When you breath-hold to dive to depth, the problem, paradoxically, is not too little oxygen, but too much. Only in the last few seconds of the dive, during the final stages of ascent, does your blood O2 drop below normal levels. For 90% of the dive, you have too much oxygen. At depth, hydrostatic pressure’s effects on lung volume and other parameters increases the partial pressure of oxygen in the blood. As you ascend, the ambient hydrostatic pressure decreases and so does the O2 partial pressure, while the CO2 concentration rises as a result of the effort of ascending. The changes happen fairly rapidly with the onset of hypoxia being quite sudden.
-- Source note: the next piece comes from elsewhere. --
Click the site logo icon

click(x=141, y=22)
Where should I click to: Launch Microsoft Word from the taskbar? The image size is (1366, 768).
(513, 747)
This can result in the infamous shallow water blackout, suddenly, and without warning : why it is important you dive with other experienced freedivers. 

Breath-holding in a pool or on dry land is different. In this case, the onset of hypoxia is more gradual. Oxygen feeds the muscles, detaching itself from red cells as the blood becomes more acidic. Carbon dioxide is responsible for changing the pH level of blood. Higher concentrations of CO2 make the blood less alkaline and thus releases greater quantities of O2. In practice, the build up of CO2 during a breath-hold enables normal oxygen saturation to be maintained for the first 3 to 5 minutes, depending on the person. It feels uncomfortable because the urge to breathe is triggered by the elevated CO2 levels. After this first phase, O2 levels start to fall (see Fig 1.). Freedivers have been known to take their CO2 saturations down to 50% and lower during competitions.

MHarrisFig1

Fig 1

5 Minute Breath-hold – Measuring Saturation Percentage of O2 and Heart Rate

IHT takes a similar approach to the technique of apnea, the main difference being the absence of large concentrations of CO2 ,which stimulates the urge to breathe. IHT enables you to train your hypoxic adaptations in a comfortable way, with greater control and without the toxic build up of CO2 .

Breathing high concentrations of hypoxic air for a short period of time depletes the oxygen “cash reserves”, then always repays the small debt during a subsequent “debt recovery period” of ambient air. No long-term debt accumulates and the body is able to repeat the process many times, thus producing the training effect. The body adapts to cope with reduced oxygen by working more efficiently as it utilises less oxygen, and also becomes more efficient at dealing with the oxidative stress associated with intense exercise, stress or induced hypoxia by balancing oxidants with an improved antioxidant system.